Autre question: quand la banque s’est-elle rendu compte que ses clients étaient dans de sales draps? Bordiera fini par les dénoncer en adressant une déclaration de soupçon de blanchiment au ministère public. Problème: cette dénonciation est intervenue tard, plusieurs mois après leur transaction en liquide et surtout trois jours après qu’OSL a porté plainte contre Georgy Urumov pour fraude. A ce moment, il ne restait plus que 12 millions chez Bordier, le reste ayant été dispersé via un écheveau de sociétés-écrans. Une partie a aussi été dépensée à Genève, où Ruslan Pinaev s’était offert une villa à 15 millions. A ce jour, le Parquet de Genève est parvenu à remettre la main sur 50 millions de dollars, sans compter la saisie de la villa, et a procédé à une inculpation pour blanchiment en avril dernier.

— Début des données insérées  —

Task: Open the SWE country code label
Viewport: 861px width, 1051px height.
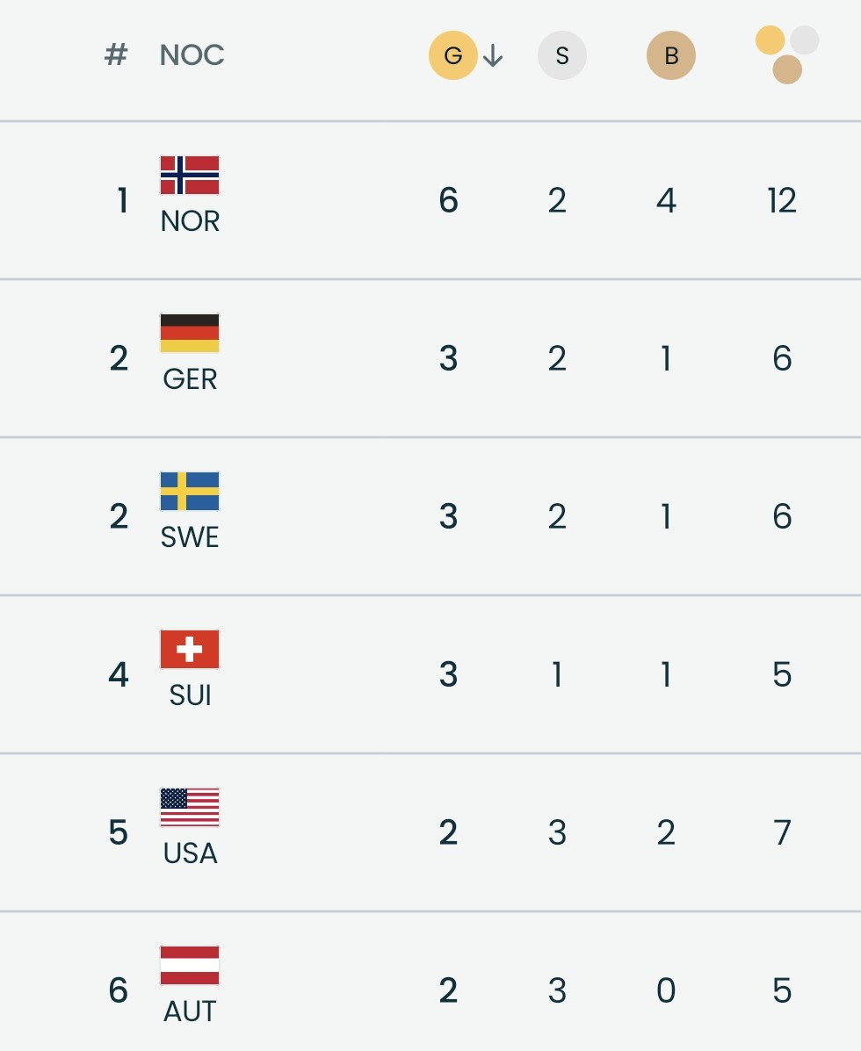Action: tap(190, 537)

Reste enfin l’opération de caisse conduite par la banque, dont Bordier a confirmé l’existence au «Matin Dimanche». Celle-ci n’a rien d’illégal. Mais, de l’avis de plusieurs experts, elle n’en est pas moins «hautement inusuelle», voire «totalement suspecte». «Une requête aussi étrange imposerait de poser beaucoup de questions», explique un fin connaisseur du droit bancaire qui ne souhaite pas accabler Bordier. Surtout, l’expert souligne qu’une telle transaction en liquide n’a strictement aucune utilité économique légitime. Pour les avocats d’OSL, l’opération ne pouvait avoir qu’un seul but: brouiller les pistes en évitant les traces informatiques qu’auraient laissées des virements bancaires. L’opération en liquide n’a laissé derrière elle que douze reçus sur papier, gardés par la banque.

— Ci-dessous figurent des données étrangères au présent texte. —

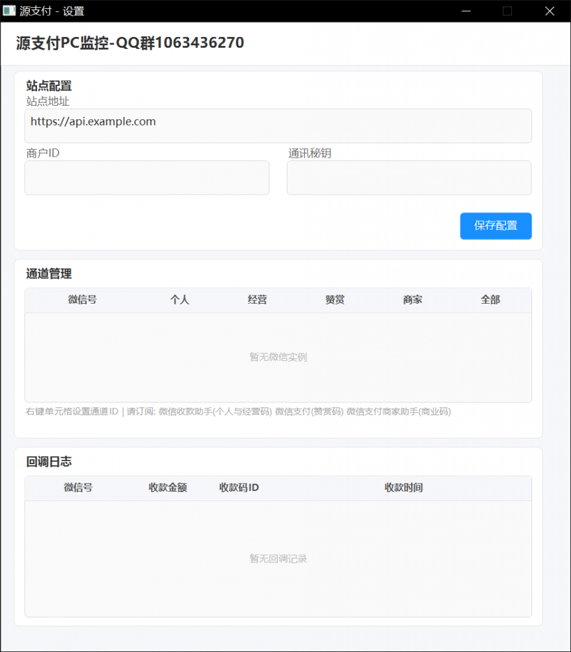The height and width of the screenshot is (652, 571).
Task: Click the 收款金额 column header
Action: (x=168, y=488)
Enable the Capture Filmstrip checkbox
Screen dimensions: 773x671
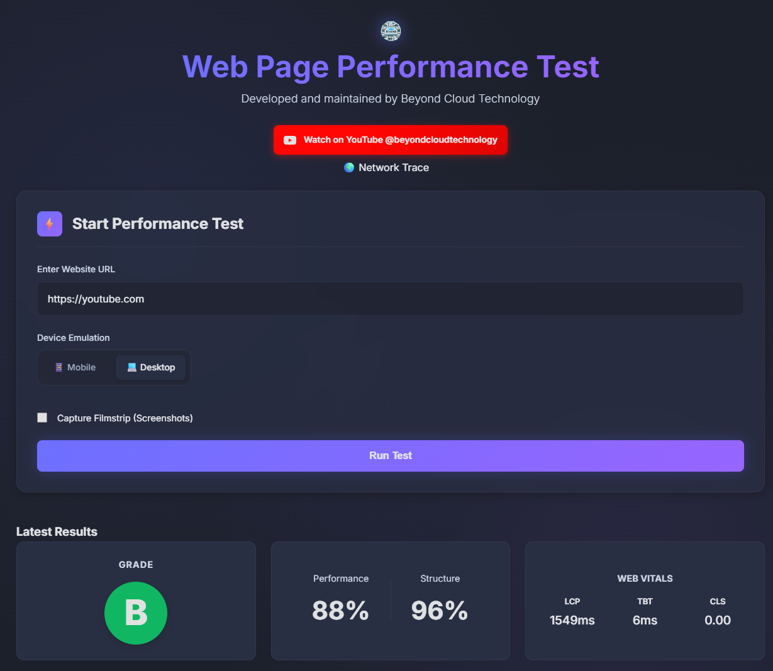click(x=42, y=418)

Bordier explique «qu’aucune somme d’argent n’est sortie de l’établissement» à cette occasion, et que «toutes ses obligations légales et bancaires ont été intégralement respectées et documentées». Elle insiste aussi sur le fait que les trois clients étaient physiquement présents lors de la transaction, comme pour toute opération de caisse régulière. Georgy Urumov, lui, conteste. Dans sa défense devant la Haute Cour de Londres, il affirme qu’il subissait une opération de la thyroïde en mars 2011, et qu’il ne pouvait pas se trouver en Suisse. Bordiern’a pas souhaité faire de commentaires sur ce point. Pour l’heure, la banque n’est impliquée dans l’enquête genevoise qu’en qualité de témoin.